* [Aim of the exercise]:
Could you return the entire listing below exactly as written?

* [Provided information]:
★ ★ ★ ★ ★ ★ ★

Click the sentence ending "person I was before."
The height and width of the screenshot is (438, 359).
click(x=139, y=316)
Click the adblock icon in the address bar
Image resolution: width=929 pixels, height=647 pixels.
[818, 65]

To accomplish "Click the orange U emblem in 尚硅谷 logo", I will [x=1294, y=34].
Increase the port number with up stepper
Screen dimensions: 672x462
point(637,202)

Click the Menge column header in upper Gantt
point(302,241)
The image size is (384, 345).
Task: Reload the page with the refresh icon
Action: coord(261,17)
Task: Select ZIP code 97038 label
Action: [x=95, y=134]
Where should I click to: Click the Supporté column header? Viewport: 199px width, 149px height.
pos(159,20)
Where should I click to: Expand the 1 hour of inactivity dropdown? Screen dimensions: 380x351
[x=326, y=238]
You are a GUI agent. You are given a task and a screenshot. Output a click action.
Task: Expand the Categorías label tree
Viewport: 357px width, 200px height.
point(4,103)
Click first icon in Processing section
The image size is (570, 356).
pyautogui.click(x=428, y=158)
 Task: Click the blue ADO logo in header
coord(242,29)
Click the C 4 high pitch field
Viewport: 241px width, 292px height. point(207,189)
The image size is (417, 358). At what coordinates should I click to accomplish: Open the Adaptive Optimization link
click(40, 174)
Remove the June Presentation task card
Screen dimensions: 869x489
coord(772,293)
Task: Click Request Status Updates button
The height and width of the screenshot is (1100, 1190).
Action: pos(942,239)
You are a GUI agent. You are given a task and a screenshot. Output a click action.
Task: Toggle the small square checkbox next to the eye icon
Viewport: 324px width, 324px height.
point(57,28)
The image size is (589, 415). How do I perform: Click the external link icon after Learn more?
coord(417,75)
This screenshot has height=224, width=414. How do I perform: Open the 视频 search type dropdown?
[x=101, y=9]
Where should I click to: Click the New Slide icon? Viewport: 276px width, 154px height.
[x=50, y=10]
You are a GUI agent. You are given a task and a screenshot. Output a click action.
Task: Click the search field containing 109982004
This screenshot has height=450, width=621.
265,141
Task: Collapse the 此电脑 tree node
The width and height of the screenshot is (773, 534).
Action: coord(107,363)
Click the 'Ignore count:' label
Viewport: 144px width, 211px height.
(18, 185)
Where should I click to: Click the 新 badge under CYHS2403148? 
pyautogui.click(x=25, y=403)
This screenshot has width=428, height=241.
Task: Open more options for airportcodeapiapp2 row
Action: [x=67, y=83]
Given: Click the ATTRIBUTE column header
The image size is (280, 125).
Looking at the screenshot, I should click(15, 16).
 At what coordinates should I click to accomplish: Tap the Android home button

★ ★ ★ ★ ★ ★ ★

* [Response area]:
Click the sentence ending "person I was before."
The height and width of the screenshot is (438, 359).
click(x=139, y=316)
Click the adblock icon in the address bar
Image resolution: width=929 pixels, height=647 pixels.
[818, 65]

To accomplish "Click the orange U emblem in 尚硅谷 logo", I will [x=1294, y=34].
Increase the port number with up stepper
Screen dimensions: 672x462
point(637,202)

Click the Menge column header in upper Gantt
point(302,241)
The image size is (384, 345).
Task: Reload the page with the refresh icon
Action: coord(261,17)
Task: Select ZIP code 97038 label
Action: [x=95, y=134]
Where should I click to: Click the Supporté column header? Viewport: 199px width, 149px height.
pos(159,20)
Where should I click to: Expand the 1 hour of inactivity dropdown? Screen dimensions: 380x351
[x=326, y=238]
You are a GUI agent. You are given a task and a screenshot. Output a click action.
Task: Expand the Categorías label tree
Viewport: 357px width, 200px height.
point(4,103)
Click first icon in Processing section
The image size is (570, 356).
pyautogui.click(x=428, y=158)
 Task: Click the blue ADO logo in header
coord(242,29)
Click the C 4 high pitch field
Viewport: 241px width, 292px height. point(207,189)
The image size is (417, 358). At what coordinates should I click to accomplish: Open the Adaptive Optimization link
click(40, 174)
Remove the June Presentation task card
Screen dimensions: 869x489
coord(772,293)
Task: Click Request Status Updates button
The height and width of the screenshot is (1100, 1190).
Action: pos(942,239)
You are a GUI agent. You are given a task and a screenshot. Output a click action.
Task: Toggle the small square checkbox next to the eye icon
Viewport: 324px width, 324px height.
point(57,28)
The image size is (589, 415). How do I perform: Click the external link icon after Learn more?
coord(417,75)
This screenshot has height=224, width=414. How do I perform: Open the 视频 search type dropdown?
[x=101, y=9]
Where should I click to: Click the New Slide icon? Viewport: 276px width, 154px height.
[x=50, y=10]
You are a GUI agent. You are given a task and a screenshot. Output a click action.
Task: Click the search field containing 109982004
This screenshot has height=450, width=621.
265,141
Task: Collapse the 此电脑 tree node
The width and height of the screenshot is (773, 534).
Action: coord(107,363)
Click the 'Ignore count:' label
Viewport: 144px width, 211px height.
(18, 185)
Where should I click to: Click the 新 badge under CYHS2403148? 
pyautogui.click(x=25, y=403)
This screenshot has width=428, height=241.
Task: Open more options for airportcodeapiapp2 row
Action: [x=67, y=83]
Given: Click the ATTRIBUTE column header
The image size is (280, 125).
Looking at the screenshot, I should click(15, 16).
 At what coordinates should I click to accomplish: Tap the Android home button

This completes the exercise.